Pour éviter une période d'incertitude qui aurait pu déstabiliser le Burundi, dont l'histoire est jalonnée de crises politiques meurtrières et d'une longue guerre civile (300 000 morts entre 1993 et 2006), le parti au pouvoir, le CNDD-FDD, a décidé d'accélérer la transition.
"Poursuivre l'oeuvre" de Pierre Nkurunziza
La Cour constitutionnelle, acquise à l'exécutif, a donc ordonné que Évariste Ndayishimiye débute son mandat de sept ans le plus tôt possible, sans période d'intérim. À sa mort, qui l'avait présenté comme son "héritier", le général Ndayishimiye s'est engagé à "poursuivre son oeuvre".
Le nouveau chef de l'État est l'un des acteurs clés d'un pouvoir qui a mené une répression meurtrière ayant fait plus de 1 200 morts et conduit 400 000 Burundais à l'exil, après la candidature controversée de Pierre Nkurunziza à un troisième mandat en avril 2015.
Il n'a pas empêché les exactions à l'encontre des opposants, militants des droits de l'Homme et journalistes indépendants, commises notamment par les Imbonerakure, la ligue de jeunesse du CNDD-FDD. Malgré tout, il n'a pas personnellement été mis en cause dans de tels abus, et est perçu comme plus tolérant que son prédécesseur et ne faisant pas partie de la frange la plus intransigeante du régime.
L'ombre des généraux
La disparition de Pierre Nkurunziza, qui devait rester très influent, pourrait lui donner les coudées un peu plus franches. Mais les analystes s'interrogent sur sa capacité à s'affranchir du groupe de généraux qui détiennent la réalité du pouvoir et à réconcilier un pays encore traumatisé par la crise de 2015.
S'il cherche à réformer, "il risque de se heurter à des obstacles, à des réticences de la part de ces généraux qui ont intérêt à se protéger", prévoit Carina Tertsakian, de l'Initiative pour les droits humains au Burundi.

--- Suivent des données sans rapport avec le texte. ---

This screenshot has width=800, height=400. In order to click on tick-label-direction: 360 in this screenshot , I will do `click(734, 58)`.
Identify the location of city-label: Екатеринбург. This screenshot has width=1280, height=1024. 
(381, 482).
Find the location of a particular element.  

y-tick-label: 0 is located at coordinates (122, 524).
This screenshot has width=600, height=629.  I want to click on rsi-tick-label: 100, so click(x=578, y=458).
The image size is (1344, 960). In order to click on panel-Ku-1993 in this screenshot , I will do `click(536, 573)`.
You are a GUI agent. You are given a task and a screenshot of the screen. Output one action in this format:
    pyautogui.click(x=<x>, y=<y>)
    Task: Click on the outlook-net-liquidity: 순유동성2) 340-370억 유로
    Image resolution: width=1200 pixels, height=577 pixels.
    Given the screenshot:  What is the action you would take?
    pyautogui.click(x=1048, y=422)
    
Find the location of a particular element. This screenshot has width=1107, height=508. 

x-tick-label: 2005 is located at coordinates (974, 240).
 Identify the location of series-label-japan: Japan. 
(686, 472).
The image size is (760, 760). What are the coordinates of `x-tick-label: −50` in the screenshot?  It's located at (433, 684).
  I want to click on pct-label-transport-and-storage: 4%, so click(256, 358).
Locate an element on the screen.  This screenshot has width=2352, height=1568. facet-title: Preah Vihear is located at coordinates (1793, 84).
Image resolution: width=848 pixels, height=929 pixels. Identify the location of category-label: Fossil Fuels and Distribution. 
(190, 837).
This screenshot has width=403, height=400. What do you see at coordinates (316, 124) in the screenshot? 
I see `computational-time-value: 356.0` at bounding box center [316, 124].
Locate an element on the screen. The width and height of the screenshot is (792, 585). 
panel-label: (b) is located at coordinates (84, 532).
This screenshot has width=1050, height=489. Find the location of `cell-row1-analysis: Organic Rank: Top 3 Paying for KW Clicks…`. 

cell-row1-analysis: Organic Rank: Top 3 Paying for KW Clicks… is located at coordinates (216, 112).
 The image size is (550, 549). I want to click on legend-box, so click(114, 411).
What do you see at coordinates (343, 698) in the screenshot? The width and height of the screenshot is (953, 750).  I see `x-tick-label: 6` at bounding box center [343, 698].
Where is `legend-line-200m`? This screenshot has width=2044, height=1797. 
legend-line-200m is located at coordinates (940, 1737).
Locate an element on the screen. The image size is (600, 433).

Lors de la cérémonie d'investiture, l'archevêque de Gitega, Mgr Simon Ntamwana, qui s'était publiquement opposé en 2015 au troisième mandat de Pierre Nkurunziza, a appelé le nouveau président à ramener "la paix entre les Burundais".
La communauté internationale, dont les principaux bailleurs de fonds du Burundi (UE, Belgique, Allemagne...), qui depuis 2015 lui imposent des sanctions, paraît prête à laisser sa chance à Évariste Ndayishimiye.
Il a lancé quelques signes d'ouverture à son intention et pourrait chercher à sortir son pays de son isolement, si préjudiciable sur le plan économique.
Le Burundi, 3e pays le plus pauvre
Le Burundi est classé parmi les trois pays les plus pauvres au monde par la Banque mondiale, qui estime que 75 % de la population vit en-dessous du seuil de pauvreté, contre 65 % à l'arrivée au pouvoir de Pierre Nkurunziza en 2005.
Évariste Ndayishimiye avait promis lors de la campagne de faire de l'éradication de la pauvreté et du développement du pays sa priorité.
Son premier défi sera toutefois l'épidémie de coronavirus. Pierre Nkurunziza avait maintenu les élections et refusé de confiner la population, en assurant que le Burundi en était protégé par la "grâce divine".
Mais les Burundais se demandent aujourd'hui si l'ex-président, qui selon une source médicale contactée par l'AFP était en "détresse respiratoire" au moment de sa mort, n'a pas lui-même succombé à cette maladie.
Le Burundi a officiellement recensé 104 cas de Covid-19 pour un seul décès. Ce bilan laisse sceptiques bien des médecins, selon lesquels de nombreux cas et décès de personnes présentant les symptômes du virus ont été exclus des chiffres officiels.